I would argue, however—self-serving as it may sound (I warned about the housing bubble, but had no inkling of how widespread a collapse would follow when it burst)—that the failure to anticipate the crisis was a relatively minor sin. Economies are complicated, ever-changing entities; it was understandable that few economists realized the extent to which short-term lending and securitization of assets such as subprime mortgages had recreated the old risks that deposit insurance and bank regulation were created to control.
I’d argue that what happened next—the way policymakers turned their back on practically everything economists had learned about how to deal with depressions, the way elite opinion seized on anything that could be used to justify austerity—was a much greater sin. The financial crisis of 2008 was a surprise, and happened very fast; but we’ve been stuck in a regime of slow growth and desperately high unemployment for years now. And during all that time policymakers have been ignoring the lessons of theory and history.

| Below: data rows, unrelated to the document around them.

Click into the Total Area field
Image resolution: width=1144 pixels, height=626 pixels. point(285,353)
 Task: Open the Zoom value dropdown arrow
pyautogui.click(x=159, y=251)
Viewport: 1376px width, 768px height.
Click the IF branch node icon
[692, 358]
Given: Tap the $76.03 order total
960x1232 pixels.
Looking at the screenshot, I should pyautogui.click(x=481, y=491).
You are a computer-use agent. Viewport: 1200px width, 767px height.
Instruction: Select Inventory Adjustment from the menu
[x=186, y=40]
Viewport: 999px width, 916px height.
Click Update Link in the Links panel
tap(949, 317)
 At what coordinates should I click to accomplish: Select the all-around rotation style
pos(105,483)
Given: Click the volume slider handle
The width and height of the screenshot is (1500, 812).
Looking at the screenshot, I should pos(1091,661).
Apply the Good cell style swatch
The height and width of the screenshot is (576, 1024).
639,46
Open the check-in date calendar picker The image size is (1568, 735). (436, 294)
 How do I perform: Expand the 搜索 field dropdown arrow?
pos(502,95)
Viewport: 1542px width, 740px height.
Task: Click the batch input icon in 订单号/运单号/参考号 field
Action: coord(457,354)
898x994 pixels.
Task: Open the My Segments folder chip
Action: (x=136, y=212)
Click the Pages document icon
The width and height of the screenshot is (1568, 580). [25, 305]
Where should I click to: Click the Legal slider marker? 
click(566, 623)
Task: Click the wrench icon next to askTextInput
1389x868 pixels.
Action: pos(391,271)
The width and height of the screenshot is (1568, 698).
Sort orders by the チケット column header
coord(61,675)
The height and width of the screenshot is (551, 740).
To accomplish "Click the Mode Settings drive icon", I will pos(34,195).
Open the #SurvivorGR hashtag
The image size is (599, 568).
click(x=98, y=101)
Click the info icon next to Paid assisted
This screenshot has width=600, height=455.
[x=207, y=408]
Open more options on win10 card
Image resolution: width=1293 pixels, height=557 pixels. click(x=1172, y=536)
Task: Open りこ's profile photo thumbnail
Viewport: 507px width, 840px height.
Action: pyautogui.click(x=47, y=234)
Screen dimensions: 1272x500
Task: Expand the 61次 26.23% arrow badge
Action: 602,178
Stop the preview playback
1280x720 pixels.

It’s a terrible story, mainly because of the immense suffering that has resulted from these policy errors. It’s also deeply worrying for those who like to believe that knowledge can make a positive difference in the world. To the extent that policymakers and elite opinion in general have made use of economic analysis at all, they have, as the saying goes, done so the way a drunkard uses a lamppost: for support, not illumination. Papers and economists who told the elite what it wanted to hear were celebrated, despite plenty of evidence that they were wrong; critics were ignored, no matter how often they got it right.
The Reinhart-Rogoff debacle has raised some hopes among the critics that logic and evidence are finally beginning to matter. But the truth is that it’s too soon to tell whether the grip of austerity economics on policy will relax significantly in the face of these revelations. For now, the broader message of the past few years remains just how little good comes from understanding.